**Task:** Look through the lines below; wherever the word "agent" appears, copy that line.

**Extracted records:**
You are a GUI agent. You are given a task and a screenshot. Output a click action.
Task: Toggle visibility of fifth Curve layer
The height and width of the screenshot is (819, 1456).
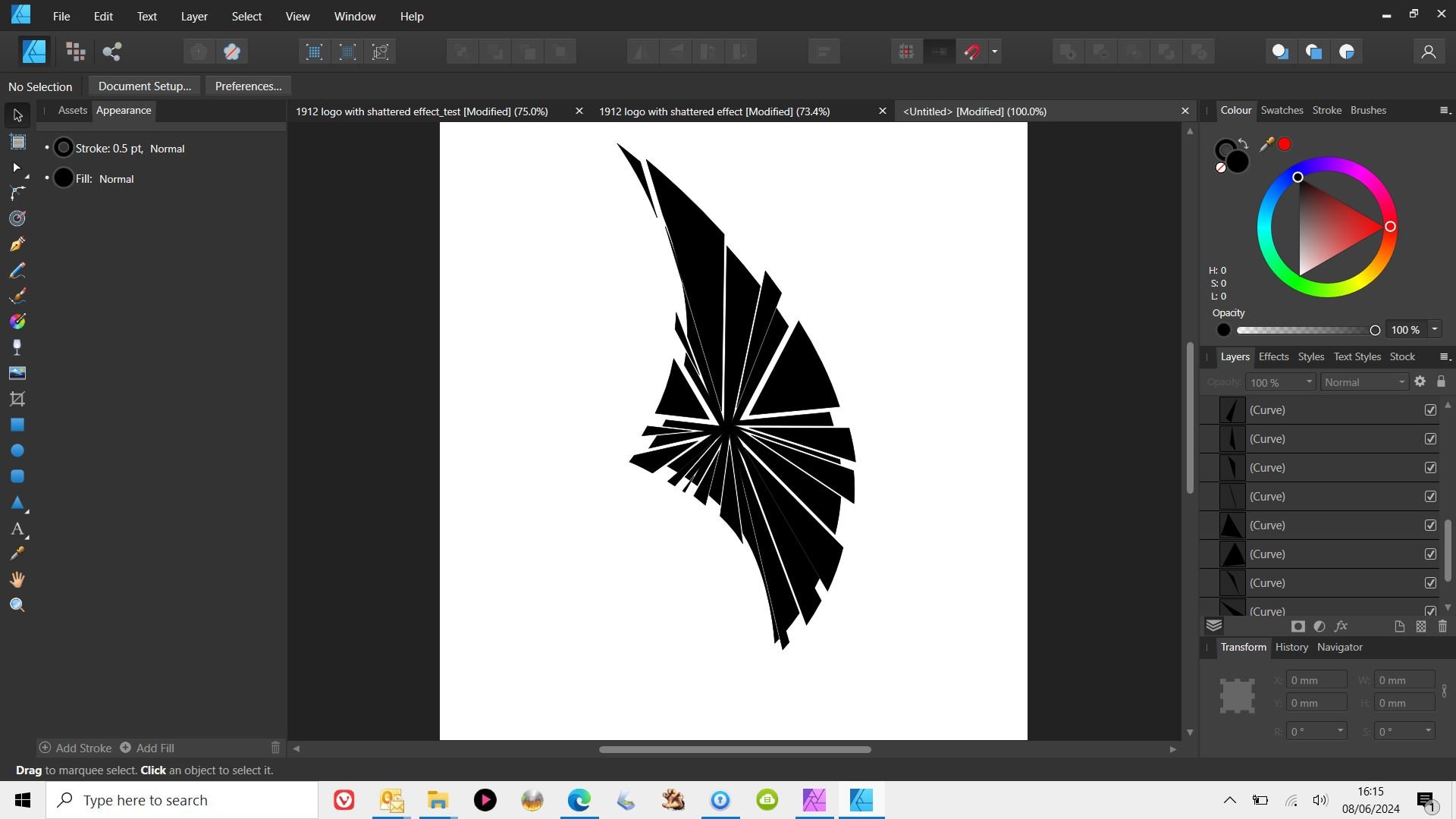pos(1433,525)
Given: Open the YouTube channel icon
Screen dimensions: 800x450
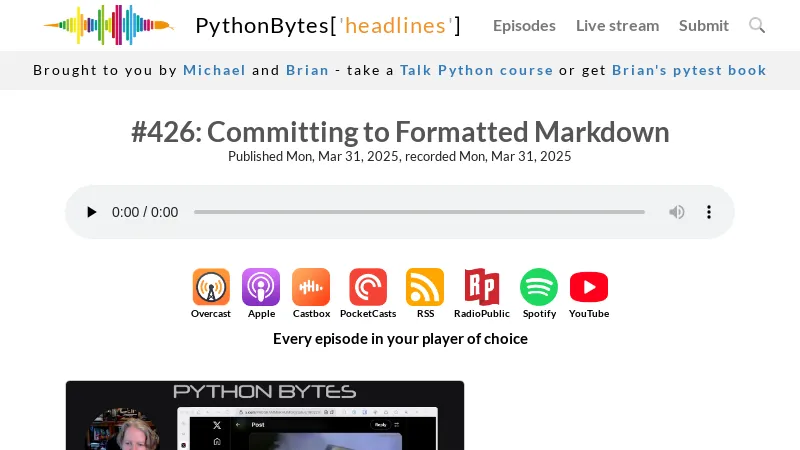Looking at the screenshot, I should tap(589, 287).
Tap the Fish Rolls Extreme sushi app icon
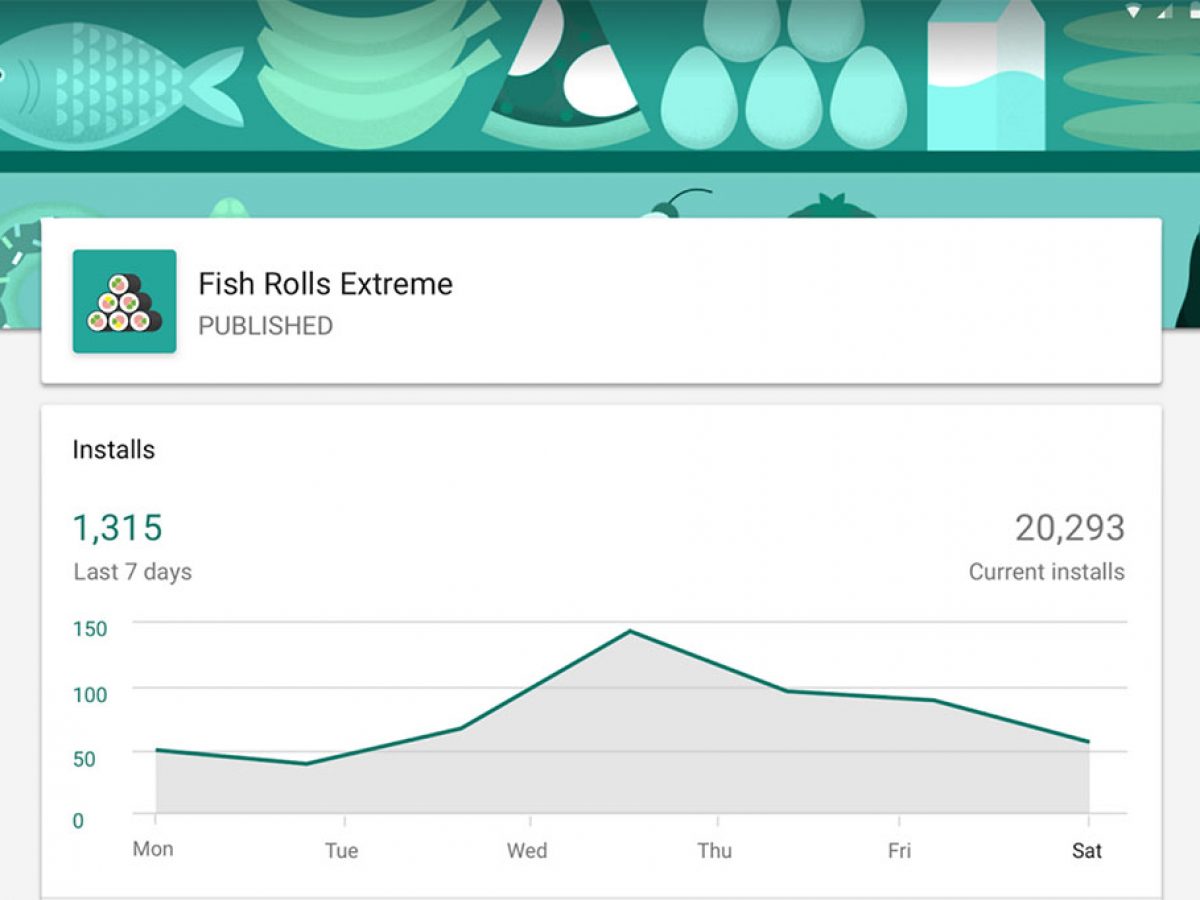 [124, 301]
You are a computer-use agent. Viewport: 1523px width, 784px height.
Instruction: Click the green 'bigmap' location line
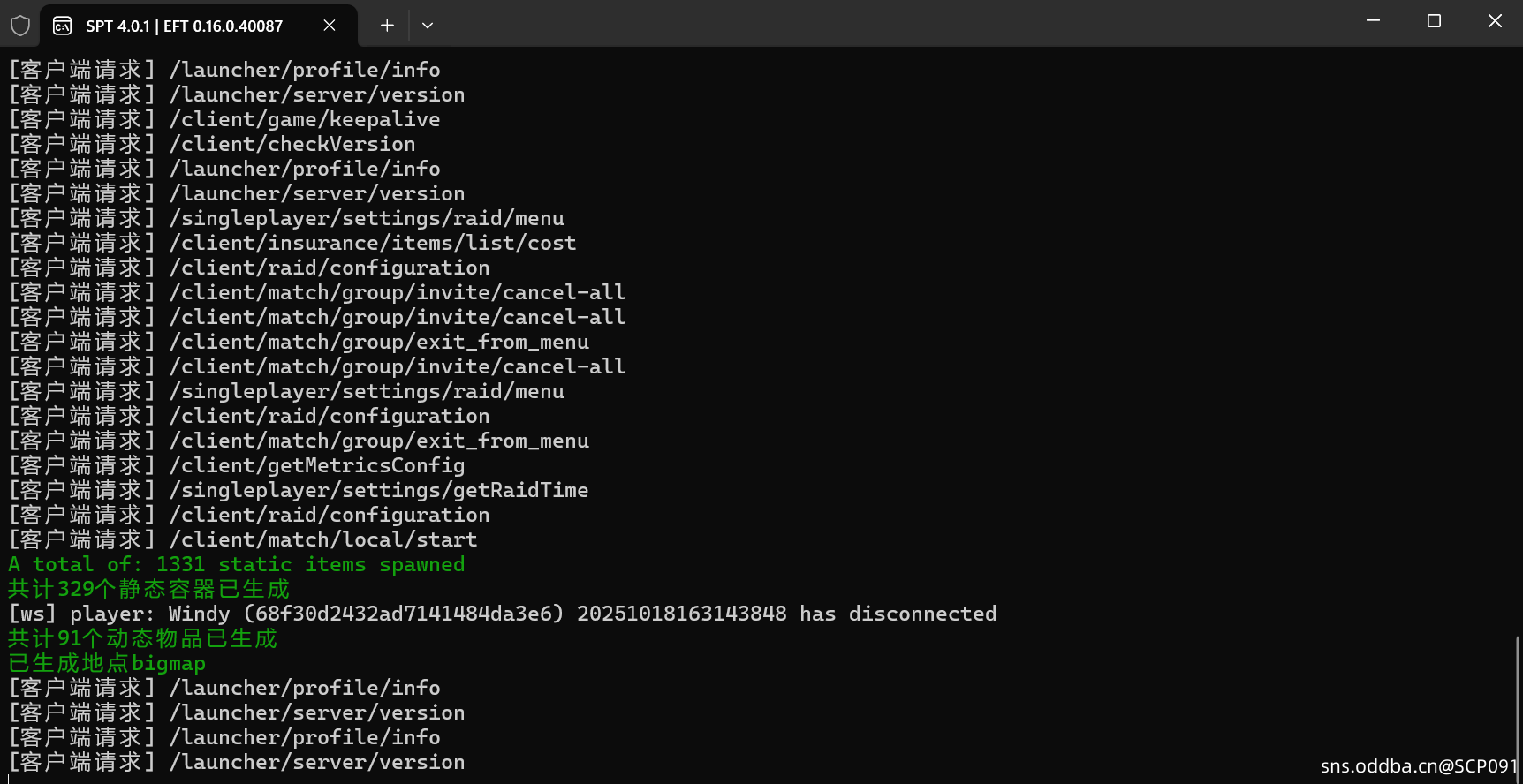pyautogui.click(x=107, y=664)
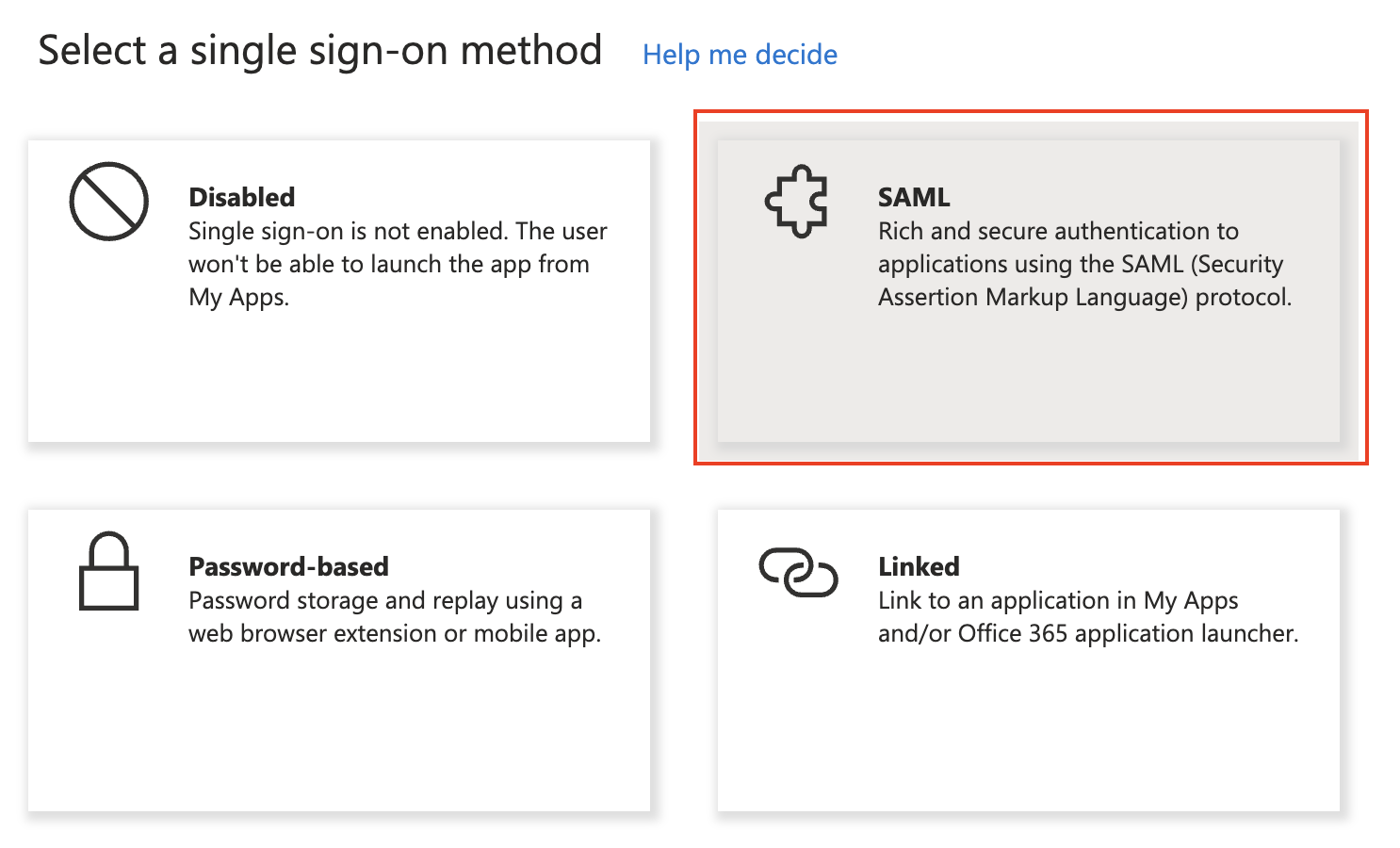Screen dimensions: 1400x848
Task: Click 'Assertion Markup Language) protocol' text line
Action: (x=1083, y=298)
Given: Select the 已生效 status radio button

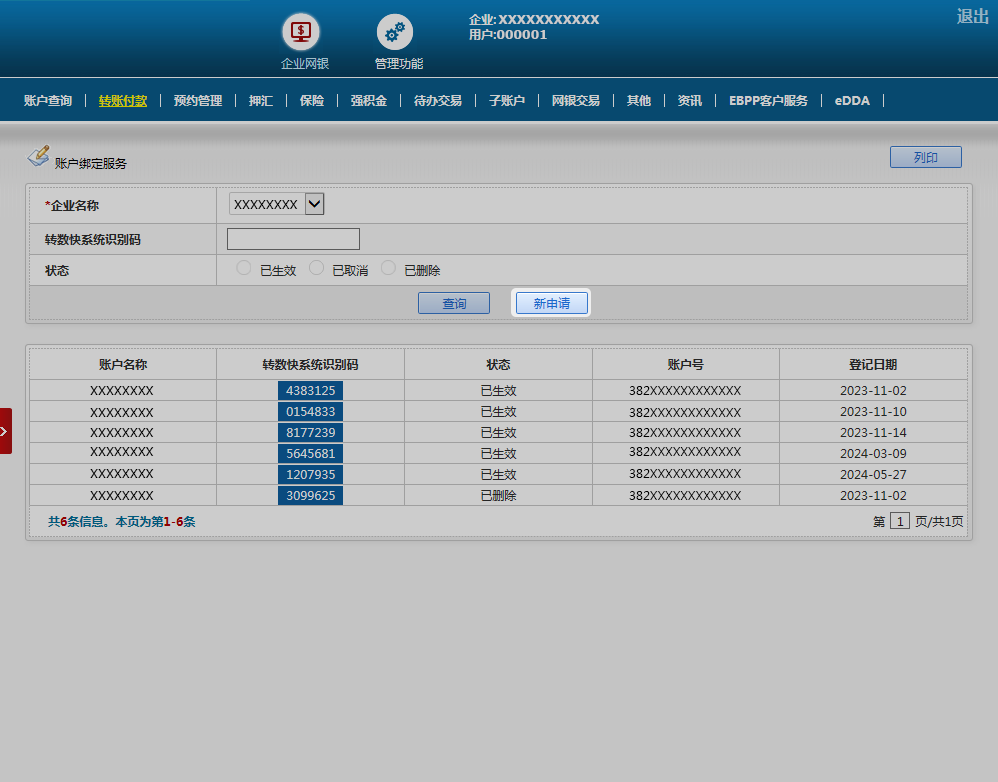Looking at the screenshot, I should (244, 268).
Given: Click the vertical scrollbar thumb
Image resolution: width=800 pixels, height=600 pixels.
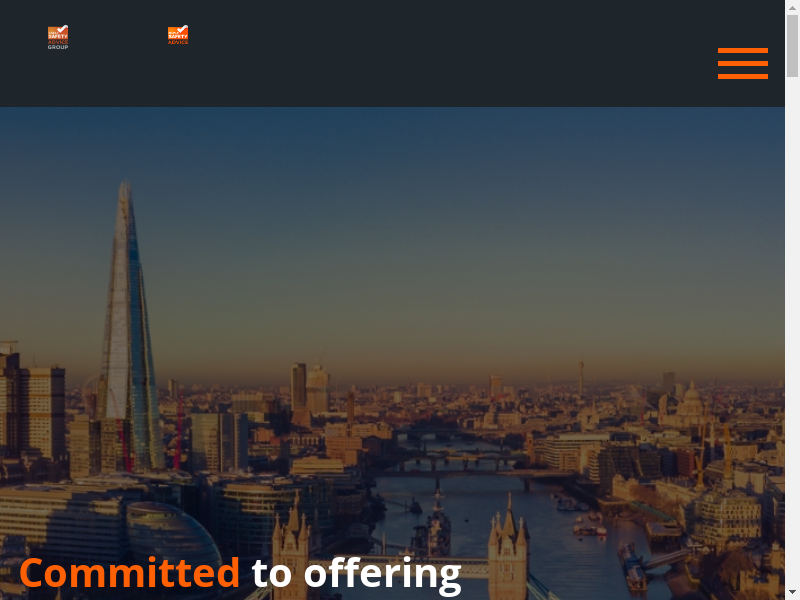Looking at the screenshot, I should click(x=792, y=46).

**Exercise solution:**
You are a GUI agent. You are given a task and a screenshot. Output a click action.
You are a computer-use agent. Viewport: 1523px width, 784px height.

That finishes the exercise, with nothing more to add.